I think not. My reasoning is as follows. Let's assume the opposite Then for any $r = \sum_{i=0}^{n} r_i x^i \in R[x]$ we have $r = e + u$. It's well known, that $e$ - an idempotent in $R[x]$ $\Leftrightarrow$ $e$ - an idempotent in $R$. It's also well known, that $u$ has a multiplicative inverse in $R[x]$ $\Leftrightarrow$ $u = u_0 \in R$, $u_0$ has a multiplicative inverse in $R$. Then we get that for any $r \in R$ must be $r = e + u$.

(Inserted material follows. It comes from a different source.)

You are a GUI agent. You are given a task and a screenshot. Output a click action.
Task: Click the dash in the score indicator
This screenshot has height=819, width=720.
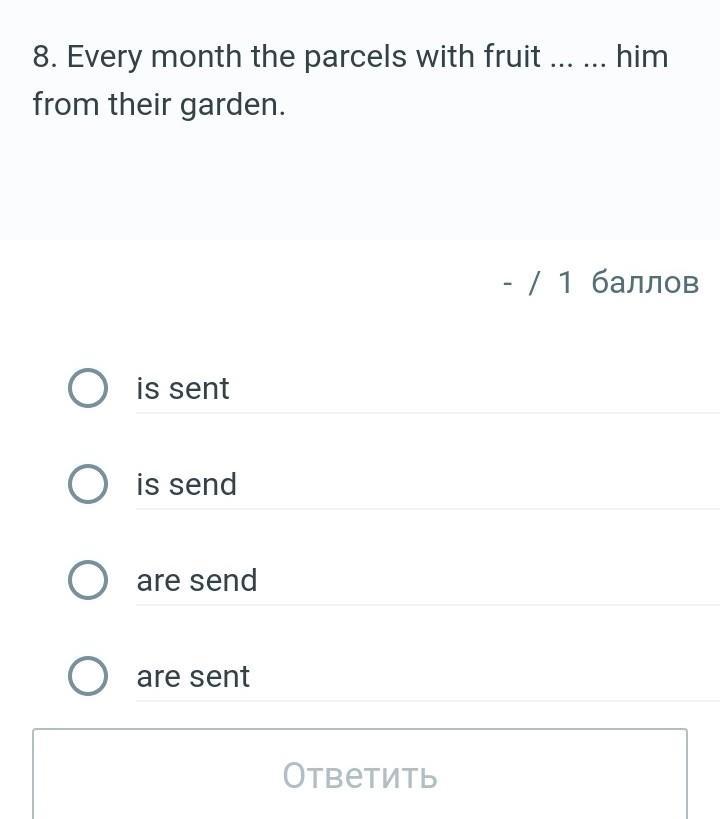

Multiply the equality $r = e + u$ by $u^{-1}$. We get $r u^{-1} = e u^{-1} + 1$. Multiply the equality $r = e + u$ again by $(1 - e) u^{-1}$ and get $r (1 - e) u^{-1} = 1 - e$. Express unity from both equalities and equate them. We get $r u^{-1} - e u^{-1} = r (1 - e) u^{-1} + e$. After simplifications we get $(r - 1) u^{-1} e = e$. Then either $e = 0$ or $(r - 1) u^{-1} = 1$. If $e = 0$ then any element in $R$ has a multiplicative inverse, but this is not necessarily true in $R$. If $(r - 1) u^{-1} = 1$, then $u = r - 1$ and $e = 1$. Is this a contradiction or not?